Page text:
Of the Ksh. 16.4 billion ($150 million), IFC contributed Ksh. 11.2 billion ($101.75 million) and mobilized Ksh. 2.4 billion ($22 million) from BIO, Ksh. 1.6 billion ($15 million) from SANAD Fund, and Ksh. 1.2 billion ($11.25 million) from Symbiotics.
KCB is seeking to build on its existing support for clean energy, green buildings, and climate-smart agribusinesses projects. IFC and the co-lenders will also provide advisory services to help KCB expand lending for green projects and better monitor and support its portfolio.
KCB Group CEO and Managing Director, Joshua Oigara, said, “The SME sector is a growth area for the bank and the loan will help expand financing to unique market segments like women and youth-owned enterprises that are critical to the growth of the economy.”
On his part, Dr. Daniela Beckmann, SANAD Board Chairperson, said, “We are happy to partner with other lenders to support KCB Bank Kenya increase its outreach to MSMEs, including women-owned businesses across the country in line with SANAD’s mission to support entrepreneurship and job creation in MENA and selected countries in SSA.”
Commenting on the loan issuance, Luuk Zonneveld, CEO at BIO, said, “We are very happy with this investment in KCB Bank Kenya, as this investment will allow the institution to continue to provide and expand its services to local SMEs in Kenya, strengthening the local economy in one of our target countries.”
IFC’s portfolio is in the country is majorly in the financial, manufacturing, agribusiness, services, and infrastructure sectors.

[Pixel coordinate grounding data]
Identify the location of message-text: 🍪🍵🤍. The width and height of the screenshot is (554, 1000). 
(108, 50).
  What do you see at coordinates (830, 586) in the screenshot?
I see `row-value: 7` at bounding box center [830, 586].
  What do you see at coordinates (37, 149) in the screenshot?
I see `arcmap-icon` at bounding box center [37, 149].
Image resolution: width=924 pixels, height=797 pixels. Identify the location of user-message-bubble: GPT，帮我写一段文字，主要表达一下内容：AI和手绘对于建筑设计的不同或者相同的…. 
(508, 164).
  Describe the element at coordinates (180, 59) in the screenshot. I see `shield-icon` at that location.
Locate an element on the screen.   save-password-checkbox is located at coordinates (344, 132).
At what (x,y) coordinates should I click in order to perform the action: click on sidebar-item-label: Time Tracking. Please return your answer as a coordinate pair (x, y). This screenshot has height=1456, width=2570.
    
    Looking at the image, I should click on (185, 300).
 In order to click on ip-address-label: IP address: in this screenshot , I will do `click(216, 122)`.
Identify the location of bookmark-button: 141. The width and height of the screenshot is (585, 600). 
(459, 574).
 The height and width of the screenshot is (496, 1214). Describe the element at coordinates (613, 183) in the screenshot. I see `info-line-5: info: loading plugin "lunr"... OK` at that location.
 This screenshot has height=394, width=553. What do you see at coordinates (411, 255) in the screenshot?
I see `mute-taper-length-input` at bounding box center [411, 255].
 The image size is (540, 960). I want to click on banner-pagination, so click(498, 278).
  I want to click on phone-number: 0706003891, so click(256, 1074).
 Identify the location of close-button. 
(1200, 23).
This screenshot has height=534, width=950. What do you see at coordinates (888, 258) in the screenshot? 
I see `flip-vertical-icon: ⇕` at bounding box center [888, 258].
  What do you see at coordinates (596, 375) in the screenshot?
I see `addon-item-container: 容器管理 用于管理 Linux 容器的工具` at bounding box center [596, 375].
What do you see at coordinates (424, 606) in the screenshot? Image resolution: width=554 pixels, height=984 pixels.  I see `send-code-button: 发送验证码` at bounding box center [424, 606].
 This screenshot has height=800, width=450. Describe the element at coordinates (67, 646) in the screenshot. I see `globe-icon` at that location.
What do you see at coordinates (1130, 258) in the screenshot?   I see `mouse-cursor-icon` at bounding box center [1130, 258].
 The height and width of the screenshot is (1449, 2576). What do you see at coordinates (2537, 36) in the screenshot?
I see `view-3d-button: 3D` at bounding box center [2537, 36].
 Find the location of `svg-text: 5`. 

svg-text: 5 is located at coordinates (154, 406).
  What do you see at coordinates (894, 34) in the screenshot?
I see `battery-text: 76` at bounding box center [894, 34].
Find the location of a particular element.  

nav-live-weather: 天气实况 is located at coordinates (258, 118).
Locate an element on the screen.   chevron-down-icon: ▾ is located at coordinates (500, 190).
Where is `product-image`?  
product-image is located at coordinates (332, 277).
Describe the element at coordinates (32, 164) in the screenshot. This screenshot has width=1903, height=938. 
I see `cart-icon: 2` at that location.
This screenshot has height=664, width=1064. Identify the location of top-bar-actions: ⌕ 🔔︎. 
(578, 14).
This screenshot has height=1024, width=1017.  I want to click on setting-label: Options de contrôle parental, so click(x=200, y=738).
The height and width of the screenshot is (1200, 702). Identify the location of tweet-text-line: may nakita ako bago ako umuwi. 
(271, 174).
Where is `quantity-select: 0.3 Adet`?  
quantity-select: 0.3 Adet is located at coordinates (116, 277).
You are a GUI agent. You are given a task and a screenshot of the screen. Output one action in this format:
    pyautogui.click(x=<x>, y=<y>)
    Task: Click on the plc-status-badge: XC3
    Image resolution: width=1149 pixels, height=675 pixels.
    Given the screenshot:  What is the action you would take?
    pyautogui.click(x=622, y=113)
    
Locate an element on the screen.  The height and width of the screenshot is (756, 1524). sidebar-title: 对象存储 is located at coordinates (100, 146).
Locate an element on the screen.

Task instructions:
• A. Answer these from the passage on the KCB loan:
(i) How much did IFC mobilize from Symbiotics?
(ii) Who is the CEO and Managing Director of KCB Group?
(iii) What position does Luuk Zonneveld hold?
• B. In the entries, echo everything from the line that contains "What do you see at coordinates (424, 606)" down to the line that contains "center [2537, 36].", word for word.
The passage on the KCB loan and the entries come from separate sources.

Answers provided:
• A.
(i) Ksh. 1.2 billion ($11.25 million)
(ii) Joshua Oigara
(iii) CEO at BIO

• B.
What do you see at coordinates (424, 606) in the screenshot? Image resolution: width=554 pixels, height=984 pixels.  I see `send-code-button: 发送验证码` at bounding box center [424, 606].
 This screenshot has height=800, width=450. Describe the element at coordinates (67, 646) in the screenshot. I see `globe-icon` at that location.
What do you see at coordinates (1130, 258) in the screenshot?   I see `mouse-cursor-icon` at bounding box center [1130, 258].
 The height and width of the screenshot is (1449, 2576). What do you see at coordinates (2537, 36) in the screenshot?
I see `view-3d-button: 3D` at bounding box center [2537, 36].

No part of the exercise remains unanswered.